### TASK DESCRIPTION
Rewrite the material below with "dropdown" replaced by "drop-down menu" and everything else unchanged, leaving out the pictures.

### EXTRACTED ENTRIES

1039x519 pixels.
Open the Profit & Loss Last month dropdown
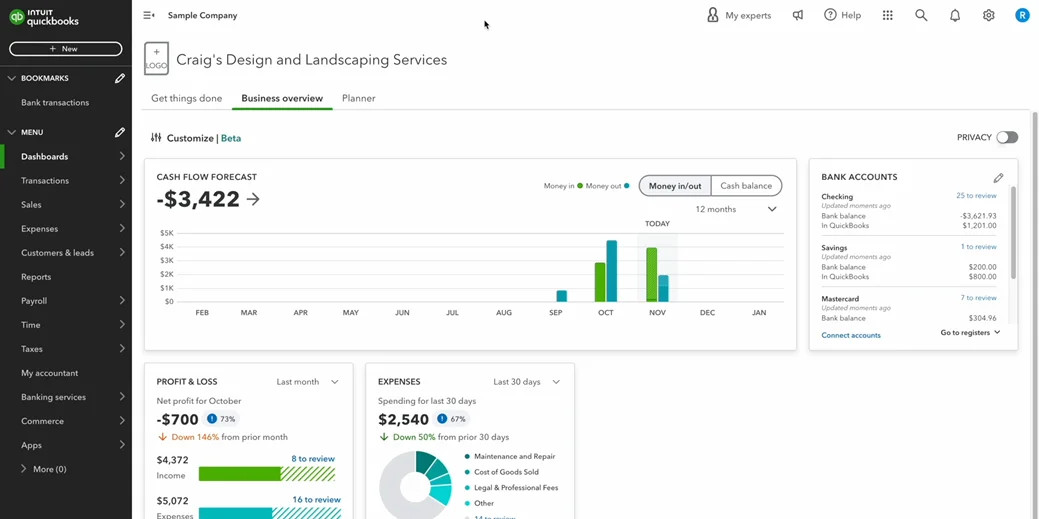308,382
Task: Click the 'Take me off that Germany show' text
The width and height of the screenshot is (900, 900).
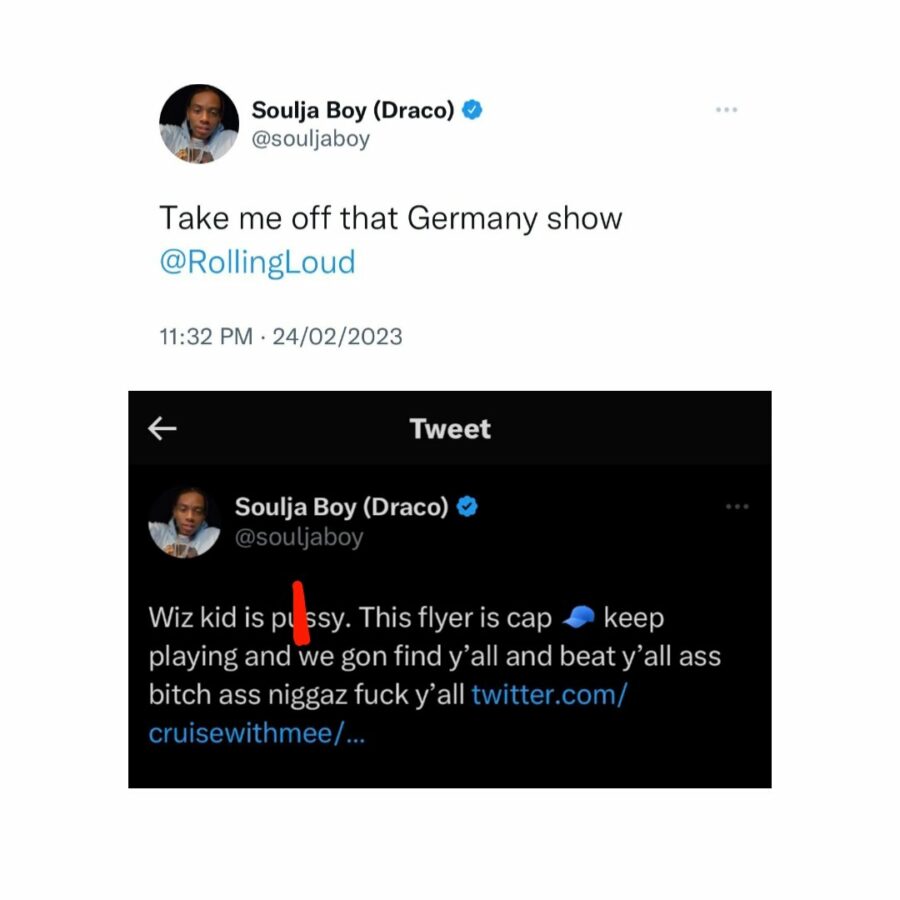Action: pyautogui.click(x=391, y=218)
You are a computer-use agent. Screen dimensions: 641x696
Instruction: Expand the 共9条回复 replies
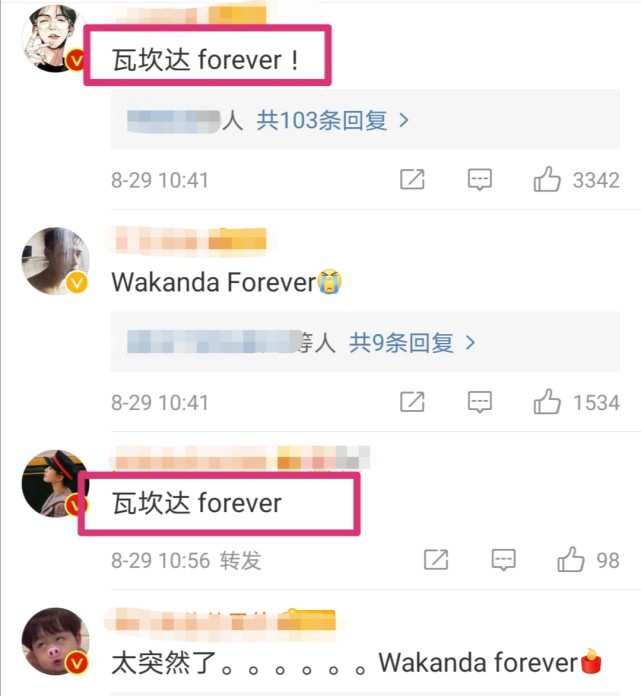pos(401,343)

### ANSWER
1039x519 pixels.
Open the Profit & Loss Last month drop-down menu
308,382
Task: Click the 'Take me off that Germany show' text
The width and height of the screenshot is (900, 900).
Action: pyautogui.click(x=391, y=218)
You are a computer-use agent. Screen dimensions: 641x696
Instruction: Expand the 共9条回复 replies
pos(401,343)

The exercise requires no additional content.